Yesterday, US stocks jumped the most since Friday, when unemployment fell to the lowest in 18 years, even as wage growth was muted. The combination of a more efficient workforce at a proportionately lower wage painted a picture of a Goldilocks economy – not too hot and not too cold, but just right (and more importantly, sustainable).
One would think that US equities should have responded negatively due to two events that are currently unfolding. The first is rising Mideast risk after US President Donald Trump scrapped the Iran nuclear deal on Tuesday. The second is the outlook for higher rates as 10-year yields climbed back above the 3 percent key level once again yesterday. Still, despite these two potential catalysts, stocks just keep moving higher.
If US equity investors had chosen to simply disregard geopolitics, we'd chalk that up the continuation of a recent pattern: since the mid-2016 Brexit vote surprise, markets have simply continued climbing no matter the expected outcome of global events. However, when traders disregard the trigger for the first double-digit correction since February 2016—the highest 10-year yield since 2014 and the highest 2-year yield since 2008—we have to chalk that up to pure greed.
And sometimes, in the unforgiving financial market battlefield, pigs can get slaughtered.
While 10-year yields closed under 3 percent and are extending that retreat today, down to 2.98 percent, this is occurring after the completion of a bullish falling flag, implying a spike, for possibly a second time, after the 20 basis points jump in mid-to-late April, eyeing the 3.14 percent level.
The price of the S&P 500 is approaching the top of a symmetrical or descending triangle, depending on whether one includes the intraday lows of February and April, and this is a debate among technicians. It is also approaching the 100 DMA. Except for a short stint above it on April 17 and 18, it has been trapped below its resistance since falling below it on March 22. We believe this dual technical resistance may join the screamingly obvious geopolitical and higher-rate risks to push prices back down.
On the other hand, a decisive upside breakout would flip the market dynamics and signal higher rallies.
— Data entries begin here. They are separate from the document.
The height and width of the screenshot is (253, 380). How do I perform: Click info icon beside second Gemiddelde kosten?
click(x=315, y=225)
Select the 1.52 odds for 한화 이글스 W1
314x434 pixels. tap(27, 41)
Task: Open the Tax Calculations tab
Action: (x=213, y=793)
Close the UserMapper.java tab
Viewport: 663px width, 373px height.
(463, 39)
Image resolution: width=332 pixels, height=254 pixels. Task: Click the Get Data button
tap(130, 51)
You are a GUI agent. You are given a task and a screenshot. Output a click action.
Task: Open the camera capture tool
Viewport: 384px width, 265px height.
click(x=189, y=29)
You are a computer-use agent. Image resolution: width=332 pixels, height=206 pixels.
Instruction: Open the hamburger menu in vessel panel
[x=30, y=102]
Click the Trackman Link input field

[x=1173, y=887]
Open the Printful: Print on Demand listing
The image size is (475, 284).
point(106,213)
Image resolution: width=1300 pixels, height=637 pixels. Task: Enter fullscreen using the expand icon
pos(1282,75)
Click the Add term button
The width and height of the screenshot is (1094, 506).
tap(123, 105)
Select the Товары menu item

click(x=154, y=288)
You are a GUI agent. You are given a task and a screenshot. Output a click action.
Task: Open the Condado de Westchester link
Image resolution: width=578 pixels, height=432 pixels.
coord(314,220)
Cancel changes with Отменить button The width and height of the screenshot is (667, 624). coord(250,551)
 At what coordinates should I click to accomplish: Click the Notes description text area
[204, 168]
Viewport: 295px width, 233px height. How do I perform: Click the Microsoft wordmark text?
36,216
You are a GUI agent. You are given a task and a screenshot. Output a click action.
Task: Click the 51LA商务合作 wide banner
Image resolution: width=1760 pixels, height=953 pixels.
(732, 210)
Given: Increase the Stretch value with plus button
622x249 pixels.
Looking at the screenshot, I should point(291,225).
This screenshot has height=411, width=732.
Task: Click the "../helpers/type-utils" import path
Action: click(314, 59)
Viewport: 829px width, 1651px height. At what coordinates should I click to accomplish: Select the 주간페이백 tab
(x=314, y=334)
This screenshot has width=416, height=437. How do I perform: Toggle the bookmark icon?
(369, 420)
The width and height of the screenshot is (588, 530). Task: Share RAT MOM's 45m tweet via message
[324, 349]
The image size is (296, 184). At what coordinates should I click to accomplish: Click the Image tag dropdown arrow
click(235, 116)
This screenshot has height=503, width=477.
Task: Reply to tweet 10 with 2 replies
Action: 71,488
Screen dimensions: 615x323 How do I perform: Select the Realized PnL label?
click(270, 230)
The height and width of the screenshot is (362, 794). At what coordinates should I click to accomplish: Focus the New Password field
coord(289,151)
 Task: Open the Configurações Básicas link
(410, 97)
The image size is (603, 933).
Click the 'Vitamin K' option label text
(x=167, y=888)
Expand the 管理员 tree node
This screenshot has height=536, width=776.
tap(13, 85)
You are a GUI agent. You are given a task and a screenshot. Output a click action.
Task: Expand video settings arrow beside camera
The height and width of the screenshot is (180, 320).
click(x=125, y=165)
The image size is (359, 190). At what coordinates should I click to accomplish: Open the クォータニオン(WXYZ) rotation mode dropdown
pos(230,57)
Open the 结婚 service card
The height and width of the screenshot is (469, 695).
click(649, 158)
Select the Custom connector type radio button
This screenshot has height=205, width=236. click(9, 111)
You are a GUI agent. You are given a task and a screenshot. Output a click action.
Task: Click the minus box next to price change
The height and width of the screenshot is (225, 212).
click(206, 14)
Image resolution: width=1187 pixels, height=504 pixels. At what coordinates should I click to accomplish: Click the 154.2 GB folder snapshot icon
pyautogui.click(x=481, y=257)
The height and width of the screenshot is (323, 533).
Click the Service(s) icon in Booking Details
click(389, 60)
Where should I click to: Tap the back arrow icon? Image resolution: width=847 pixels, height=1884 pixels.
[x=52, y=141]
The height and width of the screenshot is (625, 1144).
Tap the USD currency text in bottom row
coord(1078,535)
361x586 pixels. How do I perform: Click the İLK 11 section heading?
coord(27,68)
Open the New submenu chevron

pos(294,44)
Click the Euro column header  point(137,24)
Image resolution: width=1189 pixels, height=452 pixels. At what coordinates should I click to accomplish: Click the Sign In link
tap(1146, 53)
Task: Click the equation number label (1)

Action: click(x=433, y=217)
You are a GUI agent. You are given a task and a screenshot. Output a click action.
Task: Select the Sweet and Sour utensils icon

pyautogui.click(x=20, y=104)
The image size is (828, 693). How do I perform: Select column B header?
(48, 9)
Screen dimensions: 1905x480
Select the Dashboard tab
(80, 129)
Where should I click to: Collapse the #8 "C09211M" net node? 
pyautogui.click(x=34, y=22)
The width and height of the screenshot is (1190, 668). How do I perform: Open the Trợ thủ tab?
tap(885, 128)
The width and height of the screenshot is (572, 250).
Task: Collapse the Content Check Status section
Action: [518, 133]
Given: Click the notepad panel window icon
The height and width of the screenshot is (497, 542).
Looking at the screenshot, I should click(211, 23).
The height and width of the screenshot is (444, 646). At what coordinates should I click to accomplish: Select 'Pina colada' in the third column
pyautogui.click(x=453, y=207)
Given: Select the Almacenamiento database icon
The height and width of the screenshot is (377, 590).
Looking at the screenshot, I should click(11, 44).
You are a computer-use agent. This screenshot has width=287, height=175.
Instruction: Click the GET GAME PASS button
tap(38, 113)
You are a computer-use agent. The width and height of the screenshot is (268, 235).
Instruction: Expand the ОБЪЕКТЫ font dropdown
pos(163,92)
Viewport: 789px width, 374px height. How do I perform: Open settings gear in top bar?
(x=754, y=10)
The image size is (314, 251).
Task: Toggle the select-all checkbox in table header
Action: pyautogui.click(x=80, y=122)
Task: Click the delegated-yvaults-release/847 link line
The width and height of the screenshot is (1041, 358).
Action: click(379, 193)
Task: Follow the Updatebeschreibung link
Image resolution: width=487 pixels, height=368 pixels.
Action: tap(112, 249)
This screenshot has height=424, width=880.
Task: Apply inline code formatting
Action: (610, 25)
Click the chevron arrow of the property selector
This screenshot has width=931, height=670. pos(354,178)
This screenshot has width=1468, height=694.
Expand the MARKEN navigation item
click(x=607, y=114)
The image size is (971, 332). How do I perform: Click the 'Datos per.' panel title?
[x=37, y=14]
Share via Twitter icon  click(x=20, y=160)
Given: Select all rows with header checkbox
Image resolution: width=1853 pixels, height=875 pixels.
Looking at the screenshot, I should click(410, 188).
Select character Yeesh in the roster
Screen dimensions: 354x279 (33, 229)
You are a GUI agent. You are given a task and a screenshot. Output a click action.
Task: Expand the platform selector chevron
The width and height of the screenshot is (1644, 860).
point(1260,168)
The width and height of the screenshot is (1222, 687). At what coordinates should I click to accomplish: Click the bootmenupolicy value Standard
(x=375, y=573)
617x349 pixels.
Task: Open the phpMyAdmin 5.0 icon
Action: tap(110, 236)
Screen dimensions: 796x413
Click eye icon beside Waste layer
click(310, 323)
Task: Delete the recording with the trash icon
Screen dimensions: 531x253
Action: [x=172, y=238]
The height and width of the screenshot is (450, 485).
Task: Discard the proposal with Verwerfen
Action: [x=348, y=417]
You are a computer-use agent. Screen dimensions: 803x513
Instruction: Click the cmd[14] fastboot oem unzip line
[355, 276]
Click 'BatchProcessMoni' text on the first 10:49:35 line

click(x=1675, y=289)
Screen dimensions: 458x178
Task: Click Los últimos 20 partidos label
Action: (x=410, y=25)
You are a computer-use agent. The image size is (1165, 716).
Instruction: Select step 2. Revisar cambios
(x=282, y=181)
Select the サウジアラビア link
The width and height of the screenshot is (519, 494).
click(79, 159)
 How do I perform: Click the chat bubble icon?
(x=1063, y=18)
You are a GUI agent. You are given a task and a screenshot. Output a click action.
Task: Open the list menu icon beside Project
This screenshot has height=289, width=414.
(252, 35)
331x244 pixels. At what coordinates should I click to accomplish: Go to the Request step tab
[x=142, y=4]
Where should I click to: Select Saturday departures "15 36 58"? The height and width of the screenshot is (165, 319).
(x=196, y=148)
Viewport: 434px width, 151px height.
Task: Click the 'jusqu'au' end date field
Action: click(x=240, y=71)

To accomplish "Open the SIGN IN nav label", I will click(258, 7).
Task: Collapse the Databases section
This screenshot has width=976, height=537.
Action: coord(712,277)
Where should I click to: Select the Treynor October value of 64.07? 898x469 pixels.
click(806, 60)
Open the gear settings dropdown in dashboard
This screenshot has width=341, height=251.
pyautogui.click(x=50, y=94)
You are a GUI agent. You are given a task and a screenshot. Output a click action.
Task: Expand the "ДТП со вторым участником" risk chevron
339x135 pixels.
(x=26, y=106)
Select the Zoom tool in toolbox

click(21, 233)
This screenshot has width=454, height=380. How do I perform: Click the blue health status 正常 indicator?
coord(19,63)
Should this happen, it would finally take on the January record.
Trading Strategies
Conservative traders would wait for a decisive breakout of the triangle.
Moderate traders may short when confirming the resistance at the triangle top, with at least one long red candle engulfing the preceding green candle.
Aggressive traders may short now, with a stop-loss above the 2,710 triangle top and a minimum target of the 200 DMA, at 2,619, with a second target at the 2,850 triangle bottom.